*ASSIGNMENT*
Return the following from the records below: each line, word for word, starting with the line that contains "kwiecień 2018 (359, 1248)" and going on through the line that contains "Zgoda (387, 2565)", with nothing outside that range.

*DATA PROVIDED*
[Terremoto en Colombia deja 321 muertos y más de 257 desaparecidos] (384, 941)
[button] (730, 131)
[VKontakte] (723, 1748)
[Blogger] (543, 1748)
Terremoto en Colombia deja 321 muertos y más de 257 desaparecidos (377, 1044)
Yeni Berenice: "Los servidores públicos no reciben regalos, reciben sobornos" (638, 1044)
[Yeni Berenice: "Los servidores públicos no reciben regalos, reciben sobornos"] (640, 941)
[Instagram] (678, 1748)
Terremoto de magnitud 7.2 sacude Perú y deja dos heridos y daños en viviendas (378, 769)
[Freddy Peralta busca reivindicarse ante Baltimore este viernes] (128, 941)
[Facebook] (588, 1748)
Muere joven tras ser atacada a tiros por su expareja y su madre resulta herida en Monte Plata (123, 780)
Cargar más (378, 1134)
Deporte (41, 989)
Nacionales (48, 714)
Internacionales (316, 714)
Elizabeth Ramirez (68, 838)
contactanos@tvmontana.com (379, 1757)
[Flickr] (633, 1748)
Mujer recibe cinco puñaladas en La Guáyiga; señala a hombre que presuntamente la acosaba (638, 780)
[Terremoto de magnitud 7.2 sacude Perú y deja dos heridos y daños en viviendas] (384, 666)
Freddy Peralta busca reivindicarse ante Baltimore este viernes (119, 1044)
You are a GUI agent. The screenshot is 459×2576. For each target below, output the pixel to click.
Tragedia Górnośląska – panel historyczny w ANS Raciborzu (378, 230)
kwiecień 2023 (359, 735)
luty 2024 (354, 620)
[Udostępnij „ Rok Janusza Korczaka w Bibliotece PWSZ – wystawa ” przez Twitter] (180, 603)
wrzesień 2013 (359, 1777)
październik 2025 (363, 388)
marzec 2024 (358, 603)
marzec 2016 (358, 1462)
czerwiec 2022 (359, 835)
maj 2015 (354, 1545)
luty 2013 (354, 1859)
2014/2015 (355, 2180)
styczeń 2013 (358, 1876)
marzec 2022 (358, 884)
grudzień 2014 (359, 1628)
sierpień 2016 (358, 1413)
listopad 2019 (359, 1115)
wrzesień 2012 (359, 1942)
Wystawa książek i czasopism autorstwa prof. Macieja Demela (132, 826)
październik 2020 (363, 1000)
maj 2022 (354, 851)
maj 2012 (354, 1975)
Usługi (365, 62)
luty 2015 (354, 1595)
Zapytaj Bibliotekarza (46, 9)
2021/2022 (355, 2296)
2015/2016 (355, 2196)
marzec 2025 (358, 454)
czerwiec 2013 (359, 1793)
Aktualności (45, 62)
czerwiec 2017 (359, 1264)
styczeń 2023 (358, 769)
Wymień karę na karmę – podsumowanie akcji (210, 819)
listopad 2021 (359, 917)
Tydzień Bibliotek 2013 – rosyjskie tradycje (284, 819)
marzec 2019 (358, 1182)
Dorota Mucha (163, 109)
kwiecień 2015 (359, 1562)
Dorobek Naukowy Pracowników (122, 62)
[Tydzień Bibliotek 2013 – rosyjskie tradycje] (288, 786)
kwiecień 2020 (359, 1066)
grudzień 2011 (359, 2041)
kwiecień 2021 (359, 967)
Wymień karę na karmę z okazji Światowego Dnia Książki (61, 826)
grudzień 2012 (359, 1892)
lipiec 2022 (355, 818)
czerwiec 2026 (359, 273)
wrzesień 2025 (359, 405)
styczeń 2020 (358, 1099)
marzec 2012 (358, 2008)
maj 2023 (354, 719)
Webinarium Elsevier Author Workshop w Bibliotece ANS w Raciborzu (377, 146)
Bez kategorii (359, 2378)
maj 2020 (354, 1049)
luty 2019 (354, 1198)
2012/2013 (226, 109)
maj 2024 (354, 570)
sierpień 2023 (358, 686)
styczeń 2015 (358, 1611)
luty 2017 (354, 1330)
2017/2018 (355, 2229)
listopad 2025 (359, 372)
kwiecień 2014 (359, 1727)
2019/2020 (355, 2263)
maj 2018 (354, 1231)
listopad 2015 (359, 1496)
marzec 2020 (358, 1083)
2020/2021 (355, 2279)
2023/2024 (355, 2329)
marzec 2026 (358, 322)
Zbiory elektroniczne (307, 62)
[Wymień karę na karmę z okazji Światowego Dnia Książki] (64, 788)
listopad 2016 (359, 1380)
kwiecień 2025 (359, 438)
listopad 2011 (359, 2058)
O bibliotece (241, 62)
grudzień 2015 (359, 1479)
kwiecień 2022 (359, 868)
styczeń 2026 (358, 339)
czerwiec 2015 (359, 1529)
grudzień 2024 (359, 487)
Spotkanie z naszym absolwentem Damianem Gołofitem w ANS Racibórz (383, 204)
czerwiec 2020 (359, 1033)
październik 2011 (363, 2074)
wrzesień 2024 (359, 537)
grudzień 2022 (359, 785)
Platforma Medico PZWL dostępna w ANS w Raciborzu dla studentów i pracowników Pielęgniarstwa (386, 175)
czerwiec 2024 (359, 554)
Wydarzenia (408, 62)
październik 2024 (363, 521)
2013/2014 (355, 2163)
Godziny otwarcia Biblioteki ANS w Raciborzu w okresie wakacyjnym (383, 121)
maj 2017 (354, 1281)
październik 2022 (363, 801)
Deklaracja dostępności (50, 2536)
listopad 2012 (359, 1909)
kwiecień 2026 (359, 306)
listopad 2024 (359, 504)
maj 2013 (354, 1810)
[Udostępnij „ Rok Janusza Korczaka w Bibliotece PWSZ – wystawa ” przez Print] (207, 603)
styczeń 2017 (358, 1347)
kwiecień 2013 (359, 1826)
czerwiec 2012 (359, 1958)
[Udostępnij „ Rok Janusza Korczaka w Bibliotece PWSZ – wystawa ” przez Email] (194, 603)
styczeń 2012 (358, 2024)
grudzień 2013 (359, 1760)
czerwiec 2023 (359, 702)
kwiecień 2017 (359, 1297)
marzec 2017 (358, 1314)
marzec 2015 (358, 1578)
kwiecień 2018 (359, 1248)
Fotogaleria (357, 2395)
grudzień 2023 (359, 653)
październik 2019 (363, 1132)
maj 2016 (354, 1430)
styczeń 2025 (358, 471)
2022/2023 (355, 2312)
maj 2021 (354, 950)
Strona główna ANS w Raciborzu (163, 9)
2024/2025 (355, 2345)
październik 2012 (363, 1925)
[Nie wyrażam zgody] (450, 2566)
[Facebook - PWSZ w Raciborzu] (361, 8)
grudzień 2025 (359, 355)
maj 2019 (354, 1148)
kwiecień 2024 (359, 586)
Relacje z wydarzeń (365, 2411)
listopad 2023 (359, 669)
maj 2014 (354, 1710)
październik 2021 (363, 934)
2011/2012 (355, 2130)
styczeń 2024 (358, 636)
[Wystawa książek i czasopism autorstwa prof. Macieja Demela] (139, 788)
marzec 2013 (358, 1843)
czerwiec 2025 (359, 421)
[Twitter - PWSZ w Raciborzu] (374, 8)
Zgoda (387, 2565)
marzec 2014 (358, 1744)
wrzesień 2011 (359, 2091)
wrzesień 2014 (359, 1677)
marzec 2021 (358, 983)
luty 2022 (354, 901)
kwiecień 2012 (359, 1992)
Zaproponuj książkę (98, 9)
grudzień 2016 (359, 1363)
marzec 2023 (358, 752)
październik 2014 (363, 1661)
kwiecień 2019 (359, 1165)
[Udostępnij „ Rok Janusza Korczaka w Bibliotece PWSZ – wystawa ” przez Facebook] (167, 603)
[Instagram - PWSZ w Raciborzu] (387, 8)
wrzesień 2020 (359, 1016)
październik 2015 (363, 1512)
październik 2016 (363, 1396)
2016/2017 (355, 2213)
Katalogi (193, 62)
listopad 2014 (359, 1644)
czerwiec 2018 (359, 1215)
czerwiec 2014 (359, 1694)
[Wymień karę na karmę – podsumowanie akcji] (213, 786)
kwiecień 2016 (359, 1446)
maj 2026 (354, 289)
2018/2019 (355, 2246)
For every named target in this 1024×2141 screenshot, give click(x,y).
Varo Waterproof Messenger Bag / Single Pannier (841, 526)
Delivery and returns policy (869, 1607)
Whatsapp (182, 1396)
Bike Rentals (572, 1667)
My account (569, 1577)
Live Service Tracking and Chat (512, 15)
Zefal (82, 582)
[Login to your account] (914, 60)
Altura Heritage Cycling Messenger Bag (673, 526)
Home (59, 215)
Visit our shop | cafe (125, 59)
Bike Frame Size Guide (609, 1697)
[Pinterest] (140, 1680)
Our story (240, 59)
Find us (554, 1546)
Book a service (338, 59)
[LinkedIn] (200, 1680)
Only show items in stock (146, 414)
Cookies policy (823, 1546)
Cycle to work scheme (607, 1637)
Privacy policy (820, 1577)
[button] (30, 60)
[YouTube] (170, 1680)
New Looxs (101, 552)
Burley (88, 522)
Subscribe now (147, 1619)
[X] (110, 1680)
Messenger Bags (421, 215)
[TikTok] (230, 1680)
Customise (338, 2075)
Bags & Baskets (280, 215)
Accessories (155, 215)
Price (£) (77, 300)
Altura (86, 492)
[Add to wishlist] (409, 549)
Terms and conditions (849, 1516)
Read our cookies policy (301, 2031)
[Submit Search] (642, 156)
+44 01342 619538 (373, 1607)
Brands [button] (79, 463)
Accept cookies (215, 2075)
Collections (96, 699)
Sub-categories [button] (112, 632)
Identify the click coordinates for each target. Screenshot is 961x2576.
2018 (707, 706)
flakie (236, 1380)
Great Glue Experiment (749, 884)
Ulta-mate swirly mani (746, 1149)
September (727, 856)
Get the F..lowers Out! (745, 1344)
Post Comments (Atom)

*EXPECTED ANSWER*
kwiecień 2018 (359, 1248)
Fotogaleria (357, 2395)
grudzień 2023 (359, 653)
październik 2019 (363, 1132)
maj 2016 (354, 1430)
styczeń 2025 (358, 471)
2022/2023 (355, 2312)
maj 2021 (354, 950)
Strona główna ANS w Raciborzu (163, 9)
2024/2025 (355, 2345)
październik 2012 (363, 1925)
[Nie wyrażam zgody] (450, 2566)
[Facebook - PWSZ w Raciborzu] (361, 8)
grudzień 2025 (359, 355)
maj 2019 (354, 1148)
kwiecień 2024 (359, 586)
Relacje z wydarzeń (365, 2411)
listopad 2023 (359, 669)
maj 2014 (354, 1710)
październik 2021 (363, 934)
2011/2012 (355, 2130)
styczeń 2024 (358, 636)
[Wystawa książek i czasopism autorstwa prof. Macieja Demela] (139, 788)
marzec 2013 (358, 1843)
czerwiec 2025 (359, 421)
[Twitter - PWSZ w Raciborzu] (374, 8)
Zgoda (387, 2565)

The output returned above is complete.